Ana, por su parte, se convierte en los ojos de una familia apagada por la desgracia, en el tono desenfadado e irresponsable en el que vive cualquier preadolescente, sin detenerse en la presencia espectral de la madre, ni en la ausencia del padre. Ana permite, con su propia vivacidad, relatar que la vida sigue, brota, se siembra, incluso en una matera llena de tierra con plomo. No se aferra a la tragedia. Simplemente convive con ella. Narra, a su vez, la presencia de Pina, su mejor amiga, quien es abandonada por su madre. Y la de Marina, que abandona también a su familia. La reflexión que ambas historias dejan es la de que abandonar es morir un poco, dejar también un vacío en forma de interrogante, o al menos es esa la impresión que deja en mí la lectura.

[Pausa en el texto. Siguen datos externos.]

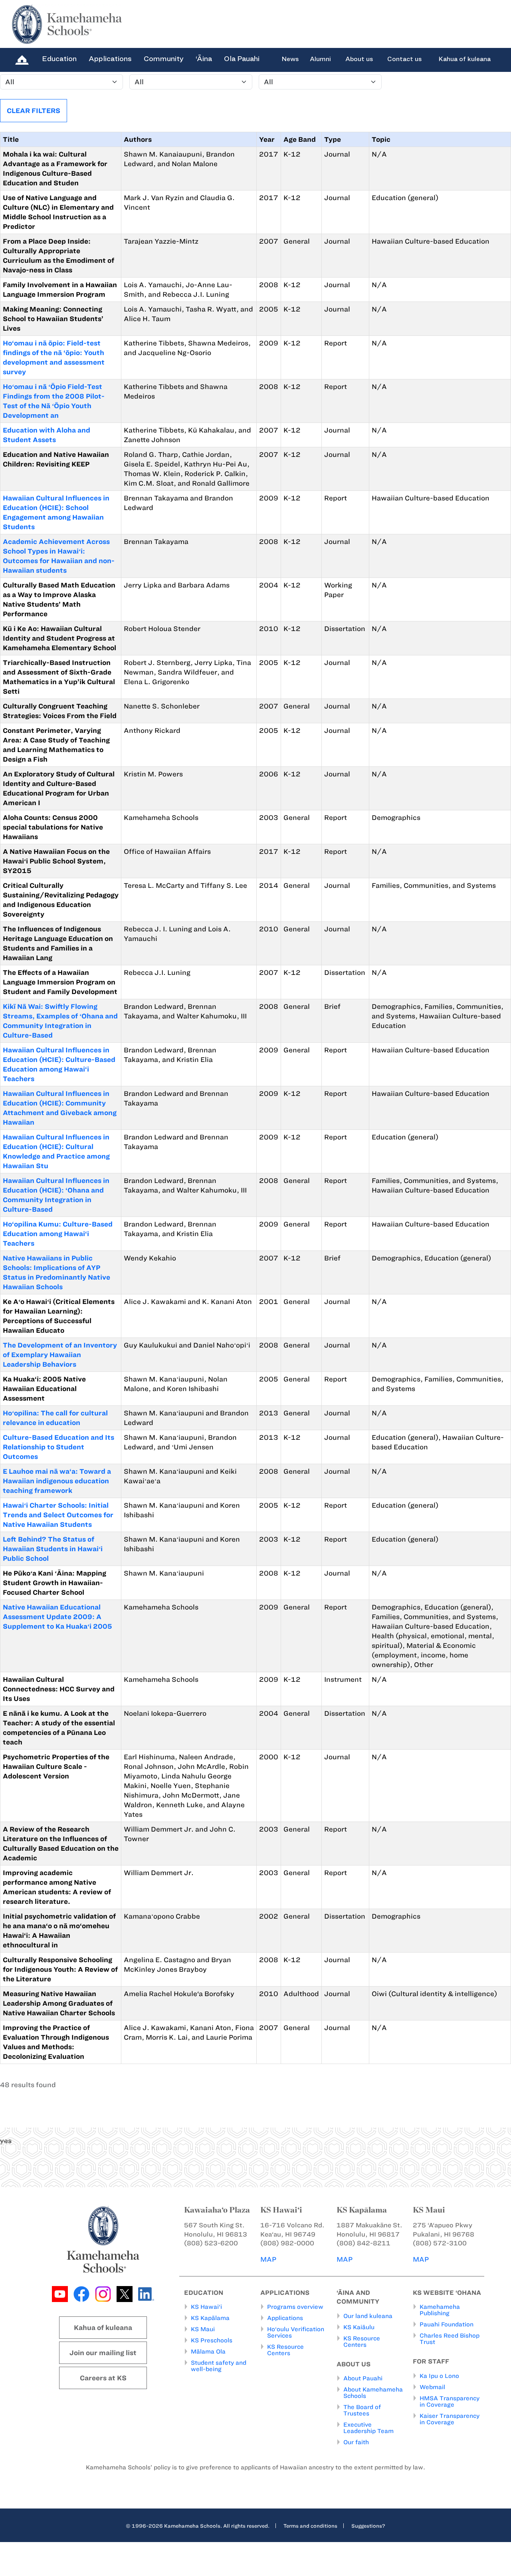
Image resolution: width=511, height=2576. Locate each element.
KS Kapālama (210, 2318)
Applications (110, 59)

Es de resaltar el angustiante uso del tiempo. Las manecillas del reloj van acercando la crudeza de la tragedia al presente, hasta revivir, en cada capítulo, un retazo del momento previo a la muerte de la niña. Resulta inevitable y contagioso el deseo de posponer el final para que Luz nunca muera.
La escritora logra, con sencillez y pulcritud narrativa, un relato entrañable sobre esa falta que cometemos con frecuencia al dar por sentado que sabremos qué hacer con la pesadez y el mal sabor que deja la muerte, cuando mirarla a los ojos es, no sólo la desnudez más aterradora, sino el momento intrínseco de la vida. Laia Jufresa invita a saborear la muerte y a descubrir que tal vez no haya maneras mejores ni peores de enfrentarla, sino fórmulas químicas que permitan que algo tan terrible sepa a glutamato monosódico, como las golosinas.